No bounds for the bound book: a digital refresh to reload the page

Patrícia Reina

UNIVERSIDADE DE COIMBRA | CLP, FCT PHD RESEARCH FELLOW
orcid: 0000-0002-0872-2134

 

In 1955, the “Twentieth Annual Conference of the University of Chicago Library School”, interested in reflecting on the impacts of technological innovations on reading practice, was a milestone at the beginning of exciting discussions about book life expectancy. More than fifty years later, under the decline of its function as disseminator of information and the threat of its extinction as tangible body, the “Book Presence in a Digital Age” conference, hosted at Utrecht University in 2012, showed that the book is still “on the table” — arresting the attention of academics, artists, writers and publishers due to its theoretical, medial and conceptual potentialities. The cover of the volume edited by Kiene Brillenburg Wurth, Kári Driscoll and Jessica Pressman, published six years after this meeting, features a detail from Brian Dettmer’s bookwork that gives the reader a taste of what he or she is about to find: incisive clippings and dazzling visions, stimulated by different ways and intensities of contact with the printed book.

● **Do this**
Continue the review of the book-presence volume from the point where it stops.

● **Data excerpt**
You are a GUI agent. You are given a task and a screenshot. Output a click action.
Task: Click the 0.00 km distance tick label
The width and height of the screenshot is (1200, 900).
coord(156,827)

● **Exercise result**
As Wurth accurately explains in the introductory chapter, the concepts of materiality and presence link various critical domains and make it possible to zoom in for a better understanding of what book presence means from an interdisciplinary angle. This investigative movement contributes to the emerging field of Comparative Textual Media, thus consolidating N. Katharine Hayles and Jessica Pressman’s revisionary conceptions for Comparative Literature by the addition of “analytical and critical perspectives to cater toward the new dimension of the discipline” (2). In this sense, the proposal behind the fourteen essays which make up this work is much more clear-cut in Wurth’s striking definition of a post-digital book presence, as it aims to inquire about “[t]he apparitionof an ‘analog’ information medium, including its material potential, restraints, uses, conditions of production and distribution, and its novel actualizationsin a digitally mediated present” (9).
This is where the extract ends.